Unfortunately, as eBusiness stated, unless your customer is particularly technically savvy or is going to be maintaining the code themselves afterward, it's hard for them to appreciate the value of consistent coding standards. However, any reasonable businessman should be able to grasp the concept that "a bit of preventative maintenance now" (in the form of good coding) "will help avoid significant repair costs later" (in the form of wasted developer time later cleaning up the mess).

The topvoted answers here repeat the easily agreeable theoretical best practices detailing how we would all like our codebases to be. But real code somehow never looks like that. If you try to make that perfect codebase, you will almost inevitably fail. That is not to say that we shouldn't try to do better, but there has to be a limit for how far from the realistically achievable we set our goals.
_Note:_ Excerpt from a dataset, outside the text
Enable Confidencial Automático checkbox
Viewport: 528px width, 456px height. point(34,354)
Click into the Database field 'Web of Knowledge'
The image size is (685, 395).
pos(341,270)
Too much focus on minor stuff has the risk of losing focus on more important issues, like how to solve the job in the overall most efficient manner.

I wouldn't refer to you first example as style, style is the choices where there in no clear right or wrong, in this case the extra function is code bloat with no upside. It is only 2 extra lines, still easy to read, and easy to fix, so this example itself is no big issue.

The much bigger issue is the convoluted code bloat. Wrapper functions, class hierarchies, and all sorts of other constructs, where the surrounding code is complex enough that it isn't obvious that they serve no real purpose. If there is obvious bloat in the code, there is probably a lot more non-obvious bloat. It is a lot harder to do something about, and harder to spot, but also a far bigger issue.

About customers

Customers tend to focus on getting a working product that solve their needs. Even if you have one of the few customers that do worry about code quality, it is going to be a secondary priority, and their idea of code quality might not be perfectly consistent with yours. The customer company may have its own programmers, but it is still management that will decide whether or not you did a good job, and management most likely doesn't even know what code quality means.

It's very much about the legibility of the diffs. If code style thrashes around, the diffs hide changes with no semantic meaning to the program, and can make merges hard or impossible.